Kanevsky and Bai have staged three “panic-inducing classroom takeovers” since 2021, each happening at USC’s Mark Taper Hall of Humanities. The defendants are not affiliated with the University.
According to the lawsuit, the pranks are suggested to Kanevsky and Bai by their YouTube subscribers as dares with the goal of increasing their social media presence.
On March 29, Kanevsky entered a classroom during a lecture on the Holocaust dressed as a member of the “Russian Mafia.” Kanevsky asked Bai, who was already seated, if there was a “Hugo Boss” — a fashion designer who made Nazi uniforms during World War II — in the room. Bai said that he was Boss and, at the same time, vulgar language played from his phone. Kanevsky told Bai his father owed him $50,000. After hearing this, students fled the building. Following the incident, Kanevsky and Bai were detained at gunpoint and later arrested by the Los Angeles Police Department.
In late September 2021, Kanevsky and Bai, along with another person not listed in the lawsuit, entered a data sciences lecture. Kanevsky told the professor that Kanevsky’s father owned the school and he was there to “supervise.” The three perpetrators later escorted the professor from the room, claiming his class was “boring” and later referred to the professor as “dangerous.” Once escorted, they told the class the professor was “taken care of” and began lecturing about the benefits of marijuana. The perpetrators fled before the Department of Public Safety arrived at the classroom. After the incident, the professor requested for a DPS officer to accompany him to classes for several weeks.
On Nov. 12, 2021, Kanevsky, Bai and two additional people entered another classroom in masked costumes from the television show “Squid Game (2021).” Bai told the professor that he needed assistance in evading people chasing him with weapons. Kanevsky then entered, chased Bai around the room and gave the illusion of kidnapping him. Bai told the members of the class that his mother would die after what had happened. The perpetrators once again fled before DPS arrived.
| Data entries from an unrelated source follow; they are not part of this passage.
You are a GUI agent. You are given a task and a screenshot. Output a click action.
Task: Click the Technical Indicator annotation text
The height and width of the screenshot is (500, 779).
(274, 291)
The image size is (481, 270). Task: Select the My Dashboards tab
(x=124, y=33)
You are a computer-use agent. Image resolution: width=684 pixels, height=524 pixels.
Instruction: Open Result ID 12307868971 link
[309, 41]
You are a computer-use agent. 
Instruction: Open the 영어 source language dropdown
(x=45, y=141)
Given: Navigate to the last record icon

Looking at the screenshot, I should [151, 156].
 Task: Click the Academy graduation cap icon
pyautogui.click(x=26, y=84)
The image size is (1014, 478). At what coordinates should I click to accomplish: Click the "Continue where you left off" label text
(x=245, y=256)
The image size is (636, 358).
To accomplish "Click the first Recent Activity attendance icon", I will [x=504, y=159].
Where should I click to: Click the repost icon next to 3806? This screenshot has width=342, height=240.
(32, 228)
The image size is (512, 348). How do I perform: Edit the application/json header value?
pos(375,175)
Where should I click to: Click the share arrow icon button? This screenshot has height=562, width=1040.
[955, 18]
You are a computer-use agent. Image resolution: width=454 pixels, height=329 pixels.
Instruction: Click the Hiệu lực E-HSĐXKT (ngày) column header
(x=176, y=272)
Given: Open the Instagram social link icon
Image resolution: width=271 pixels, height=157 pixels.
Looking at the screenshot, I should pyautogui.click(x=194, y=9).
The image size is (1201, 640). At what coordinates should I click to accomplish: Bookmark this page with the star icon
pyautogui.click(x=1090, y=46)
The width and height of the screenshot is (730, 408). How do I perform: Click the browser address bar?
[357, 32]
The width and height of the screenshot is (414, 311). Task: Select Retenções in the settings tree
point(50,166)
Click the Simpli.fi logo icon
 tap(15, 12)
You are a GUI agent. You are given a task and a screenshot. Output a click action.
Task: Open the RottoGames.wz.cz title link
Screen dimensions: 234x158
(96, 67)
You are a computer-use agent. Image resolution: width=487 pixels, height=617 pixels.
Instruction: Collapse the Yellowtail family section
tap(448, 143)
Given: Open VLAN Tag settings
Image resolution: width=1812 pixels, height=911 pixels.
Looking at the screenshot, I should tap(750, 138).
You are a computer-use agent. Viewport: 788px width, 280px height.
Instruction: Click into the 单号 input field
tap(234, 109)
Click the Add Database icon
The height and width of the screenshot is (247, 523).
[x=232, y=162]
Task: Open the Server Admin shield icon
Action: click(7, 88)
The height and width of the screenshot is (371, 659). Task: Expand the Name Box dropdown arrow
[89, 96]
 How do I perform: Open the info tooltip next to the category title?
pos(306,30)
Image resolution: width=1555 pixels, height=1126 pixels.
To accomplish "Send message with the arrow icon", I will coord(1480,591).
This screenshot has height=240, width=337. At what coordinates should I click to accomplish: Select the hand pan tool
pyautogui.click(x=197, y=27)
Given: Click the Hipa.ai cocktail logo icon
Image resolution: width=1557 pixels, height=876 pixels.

The defendants violated University policy on all three occasions by entering Taper Hall, as lecture halls and classrooms are not open to the public.
USC claims Kanevsky and Bai posed irreparable harm to the University and its members. These harms include physical and emotional damage among students and professors, parental concern, financial harm from increased DPS escorts and emotional support, loss of instructional time and harm to the University’s reputation.
“The defendants’ conduct has caused University students to experience emotional distress and genuine fear for their personal wellbeing; against the national background of active shooter concerns on college campuses,” the lawsuit read.
USC is seeking a temporary restraining order against Kanevsky and Bai, a preliminary injunction that would restrain them from all University-owned property, compensatory damages and for attorney fees and other lawsuit costs to be covered.
“Kanevsky and Bai have disrupted the classroom learning environment through provoking extreme fear and anxiety just as Plaintiff, like all institutions of higher education, is attempting to safely return students and faculty to a sense of stability and comfort in an in-person learning environment,” the lawsuit read.